→ PROBLEM DETAILS: Rewrite every row below with "GUI agent" changed to "screen assistant" and nothing else altered, and omit the pictures from your version.

→ SUPPLIED INFORMATION:
----------------
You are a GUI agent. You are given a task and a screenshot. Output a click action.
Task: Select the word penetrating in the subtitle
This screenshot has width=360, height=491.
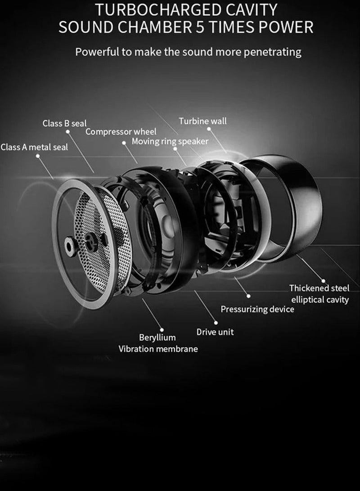click(272, 52)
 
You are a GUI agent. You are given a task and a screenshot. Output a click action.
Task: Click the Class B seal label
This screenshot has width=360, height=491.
click(64, 123)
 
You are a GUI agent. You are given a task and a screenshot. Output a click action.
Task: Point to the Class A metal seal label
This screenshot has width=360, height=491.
click(34, 147)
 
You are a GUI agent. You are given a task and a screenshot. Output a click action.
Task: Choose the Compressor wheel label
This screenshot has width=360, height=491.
click(121, 131)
----------------
→ SOLUTION TO THE EXERCISE:
You are a screen assistant. You are given a task and a screenshot. Output a click action.
Task: Select the word penetrating in the subtitle
This screenshot has width=360, height=491.
click(272, 52)
 
You are a screen assistant. You are given a task and a screenshot. Output a click action.
Task: Click the Class B seal label
This screenshot has width=360, height=491.
click(64, 123)
 
You are a screen assistant. You are given a task and a screenshot. Output a click action.
Task: Point to the Class A metal seal label
This screenshot has width=360, height=491.
click(34, 147)
 
You are a screen assistant. You are given a task and a screenshot. Output a click action.
Task: Choose the Compressor wheel label
This screenshot has width=360, height=491.
click(121, 131)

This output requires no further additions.